* RECORD EXCERPTS *
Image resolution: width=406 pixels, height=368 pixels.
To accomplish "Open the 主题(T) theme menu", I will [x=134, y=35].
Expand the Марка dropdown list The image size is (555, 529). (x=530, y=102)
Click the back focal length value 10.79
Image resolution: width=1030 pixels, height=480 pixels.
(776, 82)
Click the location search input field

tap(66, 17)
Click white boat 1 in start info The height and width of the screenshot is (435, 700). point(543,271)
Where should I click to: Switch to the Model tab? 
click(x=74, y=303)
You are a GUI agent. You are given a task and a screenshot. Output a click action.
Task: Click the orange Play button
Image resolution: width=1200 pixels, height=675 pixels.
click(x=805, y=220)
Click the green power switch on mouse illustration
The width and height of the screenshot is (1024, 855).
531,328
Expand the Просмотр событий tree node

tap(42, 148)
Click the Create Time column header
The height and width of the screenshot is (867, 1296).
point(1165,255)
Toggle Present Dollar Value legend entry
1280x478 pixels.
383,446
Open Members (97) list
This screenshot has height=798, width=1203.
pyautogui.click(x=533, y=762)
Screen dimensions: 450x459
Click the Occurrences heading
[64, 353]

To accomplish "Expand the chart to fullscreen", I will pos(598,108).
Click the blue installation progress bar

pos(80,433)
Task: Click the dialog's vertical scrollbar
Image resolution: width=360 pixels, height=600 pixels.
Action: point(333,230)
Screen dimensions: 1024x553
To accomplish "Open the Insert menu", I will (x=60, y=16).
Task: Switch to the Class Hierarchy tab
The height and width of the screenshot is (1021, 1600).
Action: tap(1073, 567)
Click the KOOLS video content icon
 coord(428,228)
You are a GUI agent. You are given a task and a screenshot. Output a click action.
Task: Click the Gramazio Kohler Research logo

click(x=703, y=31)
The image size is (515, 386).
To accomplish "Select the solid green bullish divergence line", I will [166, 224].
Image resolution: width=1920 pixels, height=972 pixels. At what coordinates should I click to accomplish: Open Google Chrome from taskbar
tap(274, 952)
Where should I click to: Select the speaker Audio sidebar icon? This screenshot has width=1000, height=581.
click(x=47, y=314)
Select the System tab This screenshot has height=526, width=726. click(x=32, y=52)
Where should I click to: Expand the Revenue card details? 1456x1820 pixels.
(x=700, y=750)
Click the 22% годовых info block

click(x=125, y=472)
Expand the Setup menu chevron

* WHAT YOU HAVE TO DO *
Would you transcribe, exactly, the lines running from the one that contains "Image resolution: width=1920" through the final line of the listing above? Include both ends and nothing else.

* WRITTEN REPLY *
Image resolution: width=1920 pixels, height=972 pixels. At what coordinates should I click to accomplish: Open Google Chrome from taskbar
tap(274, 952)
Where should I click to: Select the speaker Audio sidebar icon? This screenshot has width=1000, height=581.
click(x=47, y=314)
Select the System tab This screenshot has height=526, width=726. click(x=32, y=52)
Where should I click to: Expand the Revenue card details? 1456x1820 pixels.
(x=700, y=750)
Click the 22% годовых info block

click(x=125, y=472)
Expand the Setup menu chevron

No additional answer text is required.